An oft-repeated meme on the interwebz, and certainly one of my favorites, comes from a Peter Steiner cartoon, first published in The New Yorker on July 5, 1993.
Bearing in mind that Steiner recognized, more than 20 years ago, that we rarely have a clue we’re dealing with online, he was prescient. But just how prescient is made clear by Glenn Greenwald at The Intercept:
Over the last several weeks, I worked with NBC News to publish a series of articles about “dirty trick” tactics used by GCHQ’s previously secret unit, JTRIG (Joint Threat Research Intelligence Group). These were based on four classified GCHQ documents presented to the NSA and the other three partners in the English-speaking “Five Eyes” alliance. Today, we at the Intercept are publishing another new JTRIG document, in full, entitled “The Art of Deception: Training for Online Covert Operations”.
By publishing these stories one by one, our NBC reporting highlighted some of the key, discrete revelations: the monitoring of YouTube and Blogger, the targeting of Anonymous with the very same DDoS attacks they accuse “hacktivists” of using, the use of “honey traps” (luring people into compromising situations using sex) and destructive viruses.

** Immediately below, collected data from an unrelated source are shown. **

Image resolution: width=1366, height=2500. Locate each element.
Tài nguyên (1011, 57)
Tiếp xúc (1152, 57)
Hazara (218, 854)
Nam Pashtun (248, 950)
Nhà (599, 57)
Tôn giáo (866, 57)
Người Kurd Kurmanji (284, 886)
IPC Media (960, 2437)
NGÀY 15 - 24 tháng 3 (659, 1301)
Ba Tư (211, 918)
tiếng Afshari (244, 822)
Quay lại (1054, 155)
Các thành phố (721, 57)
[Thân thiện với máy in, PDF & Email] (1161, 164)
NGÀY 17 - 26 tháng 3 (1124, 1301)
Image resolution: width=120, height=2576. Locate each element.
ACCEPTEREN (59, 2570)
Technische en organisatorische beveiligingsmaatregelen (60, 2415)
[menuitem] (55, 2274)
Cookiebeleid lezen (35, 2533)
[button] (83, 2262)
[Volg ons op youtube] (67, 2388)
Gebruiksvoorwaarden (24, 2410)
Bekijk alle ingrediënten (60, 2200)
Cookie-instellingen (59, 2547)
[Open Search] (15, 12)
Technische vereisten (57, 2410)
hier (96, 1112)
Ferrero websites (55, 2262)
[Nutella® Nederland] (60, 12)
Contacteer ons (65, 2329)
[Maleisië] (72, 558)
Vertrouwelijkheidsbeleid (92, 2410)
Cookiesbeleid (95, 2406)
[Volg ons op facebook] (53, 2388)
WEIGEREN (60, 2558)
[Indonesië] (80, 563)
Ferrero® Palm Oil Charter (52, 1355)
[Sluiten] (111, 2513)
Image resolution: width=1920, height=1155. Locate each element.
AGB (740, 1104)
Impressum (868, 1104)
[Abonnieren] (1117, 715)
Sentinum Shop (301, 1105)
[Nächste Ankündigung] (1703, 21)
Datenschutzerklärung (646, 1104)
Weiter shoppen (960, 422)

But, here, I want to focus and elaborate on the overarching point revealed by all of these documents: namely, that these agencies are attempting to control, infiltrate, manipulate, and warp online discourse, and in doing so, are compromising the integrity of the internet itself.
Greenwald spills the details, including slides from a powerpoint teaching government agents how to harm its “enemies” through blackhat tactics online, destroying the reputation and credibility of those who question or challenge the government, as well as feeding misinformation to the web to distort and manipulate our understanding of the world.
And despite pronouncements on Sunday morning TV shows, these tactics aren’t limited to the usual suspects (“we must protect ourselves from the terrorists”), but anyone who could pose a threat to the government’s control.
Critically, the “targets” for this deceit and reputation-destruction extend far beyond the customary roster of normal spycraft: hostile nations and their leaders, military agencies, and intelligence services. In fact, the discussion of many of these techniques occurs in the context of using them in lieu of “traditional law enforcement” against people suspected (but not charged or convicted) of ordinary crimes or, more broadly still, “hacktivism”, meaning those who use online protest activity for political ends.
Blogging software, the stuff that makes this page appear on your screen, provides a blogger with a bit of information about who is coming here, where they are coming from, and even who they are. The information is on a grossly simplistic level, and easily thwarted by any 12-year-old with a basic knowledge of the internet. Still, I know that many come here from government computers, and I assume them to be lawyers and judges who enjoy internet access at the largesse of their employer.
There are also a great many who come from unknown, or concealed, places, who try to offer ideas that are dubious at best, and mind-numbingly stupid at worst. Am I the target of the occasional government agent trying to deny, disrupt, degrade and deceive, the “4 D’s” of JTRIG? I doubt it, but then, I may be naïve.
For those who only perceive the internet, the information it provides and the seeds it plants in your head, from the warm glow of your screen, never thinking that you are nothing more than a passive receptacle of whatever crap others throw at you, it’s time to rethink your world. We don’t know who the disembodied sources of digital information are, who the anonymous commenter who trolls you is.
And you think, “but I know that I’m me, so I know that my information, my views, are for realz, important and to be taken with the respect and sincerity they deserve.” But none of the other people on the internet know that. We don’t know who you are, what you know, what you’re up to. We don’t know whether your information is trustworthy, or utter crap. We don’t know if you’re feeding information to screw with us, to manipulate us. We don’t know if you work for the government.
What has become abundantly clear is that there is little that can be trusted digitally. Clearly, the cloud offers no protection or privacy, as the third party doctrine is alive and well in America, even if the cloud providers weren’t thrilled to comply with any request from their government overlords. But there is no nugget, no bit, of insight or data that is immune from doubt.
It’s a shame the internet is turning out this way. It holds such promise, but is so easily compromised. We, the people who hang around the web, are so easily fooled into accepting and embracing others we don’t know, giving them access to every bit of our lives without a second thought, looking to them for comfort, making them a substitute for actual human beings who were once the stuff of real life. We have the internet now, and we don’t need to know anything more than that.
Steiner nailed it. He did so with humor, but there is nothing funny about what is being done with the digital world. He got it more than 20 years ago, and we’re first learning just how right he was.